La vibra delicada de Second Coming; un intento de emular, en cuanto a la producción, a lo que The Beatles mostraron poco antes con The Long and Winding Road. Hacia el final fundiéndose, en un puente natural con Ballad of Dwight Fry —dándole lugar al inicio a la pequeña niña que pregunta “Mami, ¿dónde está papi? Se ha ido por tanto tiempo, ¿crees que alguna vez volverá a casa?”. Título homenaje a alguien conocido por sus papeles neuróticos, el actor Dwight Frye; su apellido siendo mal escrito para evitarse detalles de derechos. Canción de manicomio, angustiante y demencial, muy bien explotada en vivo con Alice ocupando una camisa de fuerza; para hacia el final soltarse y atacar a la enfermera de turno que le está dando la espalda en el escenario.

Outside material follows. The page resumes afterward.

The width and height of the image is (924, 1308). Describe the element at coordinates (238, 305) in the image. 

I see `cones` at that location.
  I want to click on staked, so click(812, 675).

El álbum, cuyo cierre es el aire jovial de Sun Arise, terminó siendo el pilar fundacional del periodo dorado para Alice Cooper; que se extendió hasta mediados de la década y sólo entregó clásicos —Killer (1971), School’s Out (1972), Billion Dollar Babies (1973) y Muscle of Love (1974). Subirían como la espuma, de paso echándose al hombro al sector conservador debido a las atrevidas y controversiales presentaciones; que de hecho estaban rotuladas para mayores de 18 años. Llevando el ya mencionado shock rock, como el que hacía el inglés Arthur Brown, al siguiente nivel de popularidad; se convirtieron en dominadores absolutos de la escena estadounidense, de paso creando la leyenda tras la mesa de sonido: Bob Ezrin, presente a periodos en la carrera de Cooper, quien se hizo célebre por trabajos con Kiss, Pink Floyd o Deep Purple. Mérito suficiente para Love It to Death, que ya se empina en el medio siglo desde su aparición.